- Interactive map of Porow Cave
- Location: Zagros Mountains, Iran
- Coordinates: 34°24′44″N 47°14′38″E﻿ / ﻿34.41236°N 47.24380°E
- Depth: 751 m (2,464 ft)
- Length: 1.36 km (0.85 mi)
- Discovery: 1971
- Geology: Limestone
- Difficulty: High
- Hazards: Vertical pitch

= Ghar Parau =

Limestone cave in Western Iran

Porow Cave is a limestone cave in the Zagros Mountains, north of Kermanshah in Western Iran. At 751 m deep, it is the deepest cave in Iran. Joujar Cave has been reported as the second deepest, at 568 m deep.

==History==
A British-led caving expedition to the Zagros Mountains in 1971 led to the discovery of the cave. The cave was explored to a depth of 742 m when the expedition was forced to return to the surface. The explorers believed that the cave might go on much further, possibly surpassing the Gouffre de la Pierre-Saint-Martin system, which at that time was the world's deepest known cave.

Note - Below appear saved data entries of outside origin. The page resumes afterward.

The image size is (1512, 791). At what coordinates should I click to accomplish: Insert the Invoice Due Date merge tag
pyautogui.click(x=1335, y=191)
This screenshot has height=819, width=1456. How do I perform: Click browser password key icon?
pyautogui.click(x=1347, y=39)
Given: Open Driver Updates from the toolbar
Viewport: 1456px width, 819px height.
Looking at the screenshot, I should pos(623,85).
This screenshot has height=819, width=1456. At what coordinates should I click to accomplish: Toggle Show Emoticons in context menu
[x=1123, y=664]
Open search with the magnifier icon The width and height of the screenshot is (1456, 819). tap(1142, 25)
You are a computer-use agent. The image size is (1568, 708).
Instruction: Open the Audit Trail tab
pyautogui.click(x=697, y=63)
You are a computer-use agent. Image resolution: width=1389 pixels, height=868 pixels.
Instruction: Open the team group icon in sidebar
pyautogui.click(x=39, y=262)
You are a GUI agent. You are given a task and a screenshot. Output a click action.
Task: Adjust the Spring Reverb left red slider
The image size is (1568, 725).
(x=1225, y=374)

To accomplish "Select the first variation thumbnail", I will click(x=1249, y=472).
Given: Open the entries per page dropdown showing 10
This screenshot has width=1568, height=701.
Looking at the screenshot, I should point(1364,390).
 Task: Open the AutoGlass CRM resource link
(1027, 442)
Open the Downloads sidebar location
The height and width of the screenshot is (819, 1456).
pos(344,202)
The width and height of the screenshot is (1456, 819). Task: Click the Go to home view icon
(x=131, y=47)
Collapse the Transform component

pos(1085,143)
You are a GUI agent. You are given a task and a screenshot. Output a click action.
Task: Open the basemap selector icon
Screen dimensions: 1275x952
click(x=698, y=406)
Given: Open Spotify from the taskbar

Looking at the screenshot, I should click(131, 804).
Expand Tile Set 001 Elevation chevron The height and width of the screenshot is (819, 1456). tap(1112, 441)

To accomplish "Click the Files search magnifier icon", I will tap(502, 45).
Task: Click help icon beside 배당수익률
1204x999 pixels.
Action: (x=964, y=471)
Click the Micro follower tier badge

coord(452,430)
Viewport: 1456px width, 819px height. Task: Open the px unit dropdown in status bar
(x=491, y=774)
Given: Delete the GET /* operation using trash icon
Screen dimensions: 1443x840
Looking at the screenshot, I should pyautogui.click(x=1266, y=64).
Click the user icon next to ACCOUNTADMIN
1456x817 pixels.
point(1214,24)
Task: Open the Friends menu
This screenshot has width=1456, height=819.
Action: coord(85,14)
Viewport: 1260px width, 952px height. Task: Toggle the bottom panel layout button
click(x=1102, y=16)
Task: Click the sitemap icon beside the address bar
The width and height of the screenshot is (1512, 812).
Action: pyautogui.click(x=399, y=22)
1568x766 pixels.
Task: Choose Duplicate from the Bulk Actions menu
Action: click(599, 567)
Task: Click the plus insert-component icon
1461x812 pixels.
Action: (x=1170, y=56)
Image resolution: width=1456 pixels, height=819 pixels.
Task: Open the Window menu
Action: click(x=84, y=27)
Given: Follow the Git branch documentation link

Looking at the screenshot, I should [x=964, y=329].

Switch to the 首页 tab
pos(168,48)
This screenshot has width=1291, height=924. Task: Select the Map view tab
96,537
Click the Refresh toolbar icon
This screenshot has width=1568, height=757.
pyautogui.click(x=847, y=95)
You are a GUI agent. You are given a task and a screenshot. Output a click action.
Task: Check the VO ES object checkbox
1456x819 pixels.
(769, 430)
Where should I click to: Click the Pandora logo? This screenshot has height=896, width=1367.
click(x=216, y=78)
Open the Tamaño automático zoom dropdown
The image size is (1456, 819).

The team returned the following year and passed their previous limit, but to their great disappointment, the cave sumped almost immediately at a depth of 751 m and could be explored no further. To be "Ghar Paraued" became a term used in British caving for a small, disappointing breakthrough following the great effort to discover new passage.